China's LNG Imports Set to Decline for First Time in Three Years Amid Tepid Industrial Demand

China, the world’s largest buyer of liquefied natural gas (LNG), is expected to see a rare annual decline in LNG imports in 2025, as domestic supply, mild weather, and weakening industrial demand temper the country’s appetite for the fuel. The pullback could ripple across global energy markets, pressuring Asian spot prices and increasing the availability of LNG on the international stage.

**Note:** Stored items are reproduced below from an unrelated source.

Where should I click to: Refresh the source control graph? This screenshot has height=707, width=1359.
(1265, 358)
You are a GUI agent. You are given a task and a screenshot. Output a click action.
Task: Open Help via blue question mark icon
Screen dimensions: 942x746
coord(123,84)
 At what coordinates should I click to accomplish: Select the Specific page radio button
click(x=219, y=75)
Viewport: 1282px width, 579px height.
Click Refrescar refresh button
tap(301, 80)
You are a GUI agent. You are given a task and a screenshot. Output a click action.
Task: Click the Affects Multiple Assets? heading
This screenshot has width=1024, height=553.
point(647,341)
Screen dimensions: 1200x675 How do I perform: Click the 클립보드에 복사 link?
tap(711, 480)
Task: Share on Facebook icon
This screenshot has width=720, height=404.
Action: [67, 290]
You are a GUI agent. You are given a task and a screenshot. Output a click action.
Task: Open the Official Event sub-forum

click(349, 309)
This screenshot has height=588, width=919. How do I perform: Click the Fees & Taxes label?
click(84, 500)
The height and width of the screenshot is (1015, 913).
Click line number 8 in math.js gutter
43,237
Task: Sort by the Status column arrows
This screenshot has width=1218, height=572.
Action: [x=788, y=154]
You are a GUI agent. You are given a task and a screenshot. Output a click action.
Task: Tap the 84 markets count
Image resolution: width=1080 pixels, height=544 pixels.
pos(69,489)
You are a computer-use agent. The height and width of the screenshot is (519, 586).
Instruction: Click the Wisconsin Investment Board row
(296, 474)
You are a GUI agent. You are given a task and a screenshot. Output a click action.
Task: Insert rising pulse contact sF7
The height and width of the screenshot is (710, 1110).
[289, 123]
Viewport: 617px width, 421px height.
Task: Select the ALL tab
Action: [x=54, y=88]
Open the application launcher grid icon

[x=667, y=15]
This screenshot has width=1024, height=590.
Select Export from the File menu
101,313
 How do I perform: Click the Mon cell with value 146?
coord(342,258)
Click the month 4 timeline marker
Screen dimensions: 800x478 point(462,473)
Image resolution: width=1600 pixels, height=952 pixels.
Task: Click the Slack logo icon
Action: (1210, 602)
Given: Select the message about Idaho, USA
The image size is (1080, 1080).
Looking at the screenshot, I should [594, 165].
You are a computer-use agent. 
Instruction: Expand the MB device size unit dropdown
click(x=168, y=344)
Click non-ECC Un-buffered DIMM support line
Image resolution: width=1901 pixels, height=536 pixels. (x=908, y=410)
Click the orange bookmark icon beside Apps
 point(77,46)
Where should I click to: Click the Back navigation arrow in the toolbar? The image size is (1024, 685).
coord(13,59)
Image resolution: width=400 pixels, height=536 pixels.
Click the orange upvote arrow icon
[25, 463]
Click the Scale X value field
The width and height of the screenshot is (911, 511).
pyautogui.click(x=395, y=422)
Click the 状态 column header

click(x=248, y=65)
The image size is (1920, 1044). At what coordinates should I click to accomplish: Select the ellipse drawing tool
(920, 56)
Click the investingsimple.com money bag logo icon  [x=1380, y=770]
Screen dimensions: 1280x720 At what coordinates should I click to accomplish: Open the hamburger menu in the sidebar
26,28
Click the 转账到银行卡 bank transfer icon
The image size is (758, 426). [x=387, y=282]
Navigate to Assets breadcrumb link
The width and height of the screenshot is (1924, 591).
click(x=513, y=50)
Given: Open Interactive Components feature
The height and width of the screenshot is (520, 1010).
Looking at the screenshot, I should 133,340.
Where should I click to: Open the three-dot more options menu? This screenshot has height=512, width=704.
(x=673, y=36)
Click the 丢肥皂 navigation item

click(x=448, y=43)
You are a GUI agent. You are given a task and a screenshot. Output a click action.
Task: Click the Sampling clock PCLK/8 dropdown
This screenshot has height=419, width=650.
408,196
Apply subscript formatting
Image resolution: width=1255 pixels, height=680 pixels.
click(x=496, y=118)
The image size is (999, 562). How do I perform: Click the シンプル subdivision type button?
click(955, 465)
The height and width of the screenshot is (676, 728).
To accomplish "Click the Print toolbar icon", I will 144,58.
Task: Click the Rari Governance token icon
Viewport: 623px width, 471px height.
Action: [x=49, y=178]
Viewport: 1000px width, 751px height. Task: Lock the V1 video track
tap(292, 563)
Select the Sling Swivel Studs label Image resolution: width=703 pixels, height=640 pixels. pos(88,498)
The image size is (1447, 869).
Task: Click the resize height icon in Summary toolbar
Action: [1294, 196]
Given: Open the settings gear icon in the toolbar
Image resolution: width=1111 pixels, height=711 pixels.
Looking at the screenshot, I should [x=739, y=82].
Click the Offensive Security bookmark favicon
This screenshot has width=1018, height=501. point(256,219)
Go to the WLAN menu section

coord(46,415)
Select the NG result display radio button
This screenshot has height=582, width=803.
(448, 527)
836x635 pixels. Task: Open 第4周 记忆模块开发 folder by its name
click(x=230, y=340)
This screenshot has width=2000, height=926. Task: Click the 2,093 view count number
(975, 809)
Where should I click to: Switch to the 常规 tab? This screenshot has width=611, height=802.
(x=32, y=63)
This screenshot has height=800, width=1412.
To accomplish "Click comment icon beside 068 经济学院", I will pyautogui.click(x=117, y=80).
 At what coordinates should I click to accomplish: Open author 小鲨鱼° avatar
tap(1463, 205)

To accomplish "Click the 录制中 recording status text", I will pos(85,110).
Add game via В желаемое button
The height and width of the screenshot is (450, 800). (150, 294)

Revised forecasts from five research institutions suggest that China’s LNG imports could drop between 6% and 11% this year, falling short of the 76.65 million metric tons imported in 2024. This marks a significant shift from earlier projections that anticipated record-breaking imports on the back of Beijing’s economic stimulus efforts.

Instead, structural headwinds are emerging. Analysts point to a slump in China’s industrial activity, dented by U.S. tariffs and persistent weakness in consumer confidence, as reflected in consecutive monthly declines in the consumer price index. “The drop in exports, combined with subdued consumer sentiment, is feeding directly into lower gas demand,” said Xiong Wei, an analyst at Rystad Energy.

The downturn in industrial gas consumption is further amplified by a relatively mild winter and increased reliance on more affordable alternatives—namely, domestic natural gas and pipeline imports. This shift in preference is underscoring the growing competitiveness of pipeline suppliers and China’s maturing domestic gas production.

From January to April 2025, China imported just 20 million metric tons of LNG, a sharp fall from nearly 29 million tons during the same period in 2024, according to Chinese customs data. Even if imports rebound in the second half of the year, analysts argue it will not be sufficient to offset the shortfall. “Even with a sudden and sharp rebound in the second half, it wouldn’t be enough to offset the weakness seen so far,” said Yuanda Wang, senior analyst at ICIS.

Rystad estimates that gas demand from China’s industrial and chemical sectors will decline by around 1% this year—a striking contrast to the usual annual growth of 10 to 15 billion cubic meters (bcm), as noted by Kpler analysts.

China's declining appetite is already being felt by major LNG exporters. Imports from top suppliers—including Australia, Malaysia, and Russia—fell more than 20% year-on-year during the January–April period. Australia, still China’s largest LNG supplier in 2025, saw its shipments to China drop 24% to 6.38 million tons.

Interestingly, data from Kpler indicates that the decline was driven mostly by reduced volumes from long-term contracts, while spot market purchases remained relatively stable. This suggests Chinese buyers are exercising flexibility in existing agreements while avoiding new long-term commitments amid market uncertainty.

This year's anticipated decline would mark only the second drop in Chinese LNG imports over the past decade, the first being in 2022 during pandemic lockdowns. Imports had peaked in 2021 at nearly 79 million tons, nearly triple 2014 levels.

While the long-term trajectory of China’s gas demand remains upward due to energy transition goals and urbanization, the current slowdown highlights the sector's sensitivity to broader macroeconomic forces—and signals potential oversupply risks for LNG exporters relying on Chinese demand to drive growth.